# Difference between sharps/flats when writing for continuous-tone instruments



## ErinD (Sep 20, 2012)

When writing for continuous tone instruments like the violin is there a difference between, for example, a C# and a Db ? I remember talking to a viola player friend in college that said "you have to bend them."


----------



## BurningDesire (Jul 15, 2012)

ErinD said:


> When writing for continuous tone instruments like the violin is there a difference between, for example, a C# and a Db ? I remember talking to a viola player friend in college that said "you have to bend them."


The pitch should be the same. You tend to use a particular enharmonic depending on what key you're in, or if you're not in a key or moving chromatically, you would use one or the other depending on whether you are ascending (C#) or descending (Db).


----------



## ComposerOfAvantGarde (Dec 2, 2011)

They are the same in equal temperament. There is actually a tiny difference between the two notes but you don't need to worry abut that at all. In terms of composition, use the accidental that requires the least amount of naturals afterwards.


----------



## PetrB (Feb 28, 2012)

Even in 'equal temperament' a good string player will (should) play a flat or a sharp differently, especially if they are playing solo or in a homogenous ensemble of strings only - at least in common practice era works, as well as many tonal works from the first half of the 20th Century.... 

Sharps are slightly higher than their enharmonic equivalent flat.

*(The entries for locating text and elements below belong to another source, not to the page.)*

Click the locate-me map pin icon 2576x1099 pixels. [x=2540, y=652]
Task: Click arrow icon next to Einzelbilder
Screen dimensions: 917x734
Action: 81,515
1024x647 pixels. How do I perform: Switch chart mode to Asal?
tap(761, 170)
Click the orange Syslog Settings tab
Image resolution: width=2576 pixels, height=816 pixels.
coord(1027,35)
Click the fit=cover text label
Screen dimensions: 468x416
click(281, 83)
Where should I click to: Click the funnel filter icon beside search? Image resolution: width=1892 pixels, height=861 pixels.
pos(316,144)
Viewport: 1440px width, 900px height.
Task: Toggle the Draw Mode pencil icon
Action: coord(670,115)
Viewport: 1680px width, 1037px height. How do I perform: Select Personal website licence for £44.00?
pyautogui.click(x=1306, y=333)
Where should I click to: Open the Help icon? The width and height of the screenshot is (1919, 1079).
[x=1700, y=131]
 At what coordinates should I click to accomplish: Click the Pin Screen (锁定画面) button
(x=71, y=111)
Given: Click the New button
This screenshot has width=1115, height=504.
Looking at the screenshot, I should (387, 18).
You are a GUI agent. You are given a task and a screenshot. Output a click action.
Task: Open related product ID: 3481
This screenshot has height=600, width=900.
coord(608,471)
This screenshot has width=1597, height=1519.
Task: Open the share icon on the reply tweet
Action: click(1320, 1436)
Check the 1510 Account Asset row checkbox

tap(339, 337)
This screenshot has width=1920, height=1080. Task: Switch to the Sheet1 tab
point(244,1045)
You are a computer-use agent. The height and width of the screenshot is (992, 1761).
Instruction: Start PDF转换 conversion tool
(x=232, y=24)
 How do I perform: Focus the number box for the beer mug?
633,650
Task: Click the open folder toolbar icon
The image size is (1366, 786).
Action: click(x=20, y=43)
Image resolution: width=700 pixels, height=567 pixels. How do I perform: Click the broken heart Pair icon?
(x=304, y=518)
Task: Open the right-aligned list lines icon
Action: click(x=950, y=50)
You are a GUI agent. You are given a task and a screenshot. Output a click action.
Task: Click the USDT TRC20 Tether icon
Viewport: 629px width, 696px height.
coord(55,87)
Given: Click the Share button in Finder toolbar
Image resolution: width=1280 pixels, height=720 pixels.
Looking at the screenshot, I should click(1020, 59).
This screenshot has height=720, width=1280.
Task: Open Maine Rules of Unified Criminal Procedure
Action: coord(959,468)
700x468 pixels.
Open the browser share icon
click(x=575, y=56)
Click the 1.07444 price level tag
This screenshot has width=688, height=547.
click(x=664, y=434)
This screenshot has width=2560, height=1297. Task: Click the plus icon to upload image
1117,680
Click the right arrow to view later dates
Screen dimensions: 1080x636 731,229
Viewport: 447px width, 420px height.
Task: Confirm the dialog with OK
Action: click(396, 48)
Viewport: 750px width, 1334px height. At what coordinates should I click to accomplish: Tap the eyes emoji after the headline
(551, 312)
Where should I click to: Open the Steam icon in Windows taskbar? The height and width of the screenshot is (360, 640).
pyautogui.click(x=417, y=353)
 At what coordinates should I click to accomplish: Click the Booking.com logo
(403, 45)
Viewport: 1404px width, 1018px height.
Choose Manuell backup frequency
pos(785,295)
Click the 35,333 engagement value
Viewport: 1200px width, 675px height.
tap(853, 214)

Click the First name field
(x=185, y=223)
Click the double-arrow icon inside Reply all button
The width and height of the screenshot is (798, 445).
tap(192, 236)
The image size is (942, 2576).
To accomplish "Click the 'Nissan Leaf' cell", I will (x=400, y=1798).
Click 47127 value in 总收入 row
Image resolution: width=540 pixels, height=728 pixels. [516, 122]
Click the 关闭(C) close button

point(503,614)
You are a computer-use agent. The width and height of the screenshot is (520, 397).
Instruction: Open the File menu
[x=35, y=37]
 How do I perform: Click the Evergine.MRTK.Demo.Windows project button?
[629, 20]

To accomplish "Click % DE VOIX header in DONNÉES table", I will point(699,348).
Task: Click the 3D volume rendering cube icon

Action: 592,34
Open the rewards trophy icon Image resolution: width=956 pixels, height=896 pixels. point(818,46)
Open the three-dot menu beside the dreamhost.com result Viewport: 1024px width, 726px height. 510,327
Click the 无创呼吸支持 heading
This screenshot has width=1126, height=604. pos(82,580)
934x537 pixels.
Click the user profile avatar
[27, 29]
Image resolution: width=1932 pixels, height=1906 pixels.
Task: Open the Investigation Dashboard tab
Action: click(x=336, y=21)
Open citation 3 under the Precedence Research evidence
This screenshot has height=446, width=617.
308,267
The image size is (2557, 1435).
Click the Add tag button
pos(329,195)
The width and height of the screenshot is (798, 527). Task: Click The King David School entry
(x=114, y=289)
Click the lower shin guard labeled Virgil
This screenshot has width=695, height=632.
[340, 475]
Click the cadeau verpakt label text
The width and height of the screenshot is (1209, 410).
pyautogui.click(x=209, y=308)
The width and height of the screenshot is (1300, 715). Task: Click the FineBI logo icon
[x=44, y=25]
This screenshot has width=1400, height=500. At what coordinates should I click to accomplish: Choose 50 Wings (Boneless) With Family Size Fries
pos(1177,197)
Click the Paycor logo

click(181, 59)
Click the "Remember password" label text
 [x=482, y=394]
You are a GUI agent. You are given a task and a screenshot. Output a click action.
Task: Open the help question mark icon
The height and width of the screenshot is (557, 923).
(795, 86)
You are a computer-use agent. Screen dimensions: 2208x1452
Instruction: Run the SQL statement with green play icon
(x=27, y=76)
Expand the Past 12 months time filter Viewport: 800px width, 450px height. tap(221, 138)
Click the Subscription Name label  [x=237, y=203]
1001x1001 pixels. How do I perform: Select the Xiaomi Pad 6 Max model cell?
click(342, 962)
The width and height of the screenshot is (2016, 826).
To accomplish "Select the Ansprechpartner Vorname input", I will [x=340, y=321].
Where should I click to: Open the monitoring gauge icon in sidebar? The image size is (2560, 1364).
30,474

It is, however, best to stay within the parameters of theoretic grammar unless you have a strongly inflected scale or mode of which you wish to make more of 'a feature' of the piece, or passage. 

The complaint of 'too equal' temperament coming from contemporary orchestras is a quite legitimate one, the harmony and the piece often sounding much too / more 'homogenized' than the composer intended.... it gets rather dulling to the ear.


----------